Y bueno la propuesta cifi con thiller o policiaca, seguimos la historia de varios personajes, un traductor contratado en Marte, una policía que sigue a un asesino realmente eficaz, un narcotraficante, y una niña que no tiene gran cosa. Hay algún otro personaje pero esos serían los principales.
Otro de esos libros que además de ser entretenido y estar muy bien escrito da para mucha reflexión. El final al principio me pareció que perdía un poco de fuelle en los últimos capítulos, como si hubiera tenido prisa por acabarlo, pero es una carga de profundidad. Cierto que hay errores, pero es ciencia ficción, no ciencia. Por cierto, no den por buena la hipótesis principal, es una alegoría. Que todo hay que decirlo 😜
Lástima que haya tenido que dejarlo abandonado un tiempo, porque cuando lo he vuelto a coger no lo he hecho con las mismas ganas, pero me ha gustado. Es fácil de leer e interesante. Me ha parecido más una novela de misterio que de ciencia ficción, aunque la parte de ciencia ficción me ha gustado mucho.
Me encantan las historias corales y me apetecía descansar de novelas negras o de ficción, así que como tiene el premio Minotauro, no dudé en comprar Nieve en Marte. Me ha divertido mucho, desde el primer capítulo me ha enganchado. Lo único que no me ha gustado es la división de clases y el trato que da a los más pobres. Pero bueno, salvo eso está bastante bien.

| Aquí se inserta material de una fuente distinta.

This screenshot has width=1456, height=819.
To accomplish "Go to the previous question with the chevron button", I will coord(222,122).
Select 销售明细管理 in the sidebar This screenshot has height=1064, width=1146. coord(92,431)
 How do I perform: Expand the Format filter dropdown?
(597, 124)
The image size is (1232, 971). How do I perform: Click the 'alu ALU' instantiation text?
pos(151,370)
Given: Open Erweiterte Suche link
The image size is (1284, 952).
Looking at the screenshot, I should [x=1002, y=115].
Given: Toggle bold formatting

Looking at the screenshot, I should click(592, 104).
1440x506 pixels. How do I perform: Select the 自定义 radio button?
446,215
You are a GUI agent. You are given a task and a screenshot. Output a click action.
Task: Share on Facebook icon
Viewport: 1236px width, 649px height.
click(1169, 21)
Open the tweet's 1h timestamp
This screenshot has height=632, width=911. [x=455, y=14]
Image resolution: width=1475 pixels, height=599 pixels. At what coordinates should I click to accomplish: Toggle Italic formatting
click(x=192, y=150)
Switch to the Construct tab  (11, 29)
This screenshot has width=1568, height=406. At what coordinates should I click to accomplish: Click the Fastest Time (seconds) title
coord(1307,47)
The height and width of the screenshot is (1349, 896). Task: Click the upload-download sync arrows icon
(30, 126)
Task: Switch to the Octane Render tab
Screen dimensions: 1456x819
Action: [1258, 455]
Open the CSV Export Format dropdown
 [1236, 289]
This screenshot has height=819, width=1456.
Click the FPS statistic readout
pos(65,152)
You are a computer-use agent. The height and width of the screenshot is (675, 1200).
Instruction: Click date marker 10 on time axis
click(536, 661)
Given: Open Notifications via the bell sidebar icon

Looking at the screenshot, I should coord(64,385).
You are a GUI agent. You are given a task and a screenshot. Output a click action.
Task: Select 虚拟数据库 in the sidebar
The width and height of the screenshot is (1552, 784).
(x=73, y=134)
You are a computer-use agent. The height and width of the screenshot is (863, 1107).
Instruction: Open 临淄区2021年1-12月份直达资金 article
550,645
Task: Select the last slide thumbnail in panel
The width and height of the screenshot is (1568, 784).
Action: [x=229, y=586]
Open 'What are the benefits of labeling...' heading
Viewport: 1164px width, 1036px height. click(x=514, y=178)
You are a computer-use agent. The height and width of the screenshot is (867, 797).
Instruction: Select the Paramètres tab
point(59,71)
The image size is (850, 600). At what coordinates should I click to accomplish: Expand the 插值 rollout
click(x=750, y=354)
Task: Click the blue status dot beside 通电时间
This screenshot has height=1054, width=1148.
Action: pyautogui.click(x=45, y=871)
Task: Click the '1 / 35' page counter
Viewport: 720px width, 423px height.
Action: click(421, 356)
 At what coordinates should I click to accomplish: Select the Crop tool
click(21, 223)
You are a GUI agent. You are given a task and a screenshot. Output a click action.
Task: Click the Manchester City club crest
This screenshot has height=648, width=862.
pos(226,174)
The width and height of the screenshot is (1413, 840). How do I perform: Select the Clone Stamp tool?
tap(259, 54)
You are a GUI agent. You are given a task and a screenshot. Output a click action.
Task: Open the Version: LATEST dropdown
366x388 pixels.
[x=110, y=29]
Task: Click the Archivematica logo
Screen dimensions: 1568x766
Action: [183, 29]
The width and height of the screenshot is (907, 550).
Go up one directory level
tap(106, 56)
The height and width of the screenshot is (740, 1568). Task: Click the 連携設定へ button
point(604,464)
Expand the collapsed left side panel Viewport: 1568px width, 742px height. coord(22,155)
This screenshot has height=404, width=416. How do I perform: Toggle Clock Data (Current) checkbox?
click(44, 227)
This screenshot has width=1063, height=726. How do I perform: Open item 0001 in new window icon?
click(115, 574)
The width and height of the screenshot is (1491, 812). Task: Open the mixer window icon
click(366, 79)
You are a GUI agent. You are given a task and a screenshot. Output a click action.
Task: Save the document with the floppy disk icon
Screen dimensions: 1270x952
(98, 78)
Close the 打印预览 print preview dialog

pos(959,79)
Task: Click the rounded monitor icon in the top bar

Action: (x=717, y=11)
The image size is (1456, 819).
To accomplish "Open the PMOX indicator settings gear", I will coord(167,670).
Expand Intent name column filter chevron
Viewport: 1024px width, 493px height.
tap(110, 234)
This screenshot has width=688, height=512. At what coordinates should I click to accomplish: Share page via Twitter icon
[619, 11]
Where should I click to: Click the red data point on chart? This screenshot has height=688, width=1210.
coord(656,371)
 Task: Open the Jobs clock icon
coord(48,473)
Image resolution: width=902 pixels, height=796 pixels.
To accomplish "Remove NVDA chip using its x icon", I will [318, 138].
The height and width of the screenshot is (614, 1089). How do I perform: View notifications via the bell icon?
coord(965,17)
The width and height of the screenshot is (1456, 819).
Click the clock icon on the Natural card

Una historia que podría haber sido más interesante pero que simplemente se queda en algo entretenida. Muchas cosas están metidas con calzador para mi gusto... y algunos flecos sueltos... flecos importantes.
Cumple lo que se espera de ella y su sinopsis. No hay temas profundos, ni reivindicaciones, ni personajes con evolución, ni nada más que una aventura entretenida, con ciertas dosis de novela negra y poco más.
Sinceramente este libro es fabuloso. Los personajes, la trama y el final personalmente merecen un 5/5. Prácticamente se vive la historia y se cuenta sola. Puedes llorar, reír y enojarte con los protagonistas. El premio Minotauro es algo bien merecido.
Me ha dejado bastante fría. De entre las historias que se entremezclan en Nieve en Marte, la que más me ha gustado y he disfrutado leyendo es la de Nunú. No he conseguido conectar con el resto de los personajes y me daba bastante igual lo que les pasara.
Hay capítulos que pasa mucho y nada a la vez, para lo extenso del libro falta mucha coherencia e información, había momentos que me costaba seguir el hilo de lo que estaba pasando y los personajes muy poco interesantes.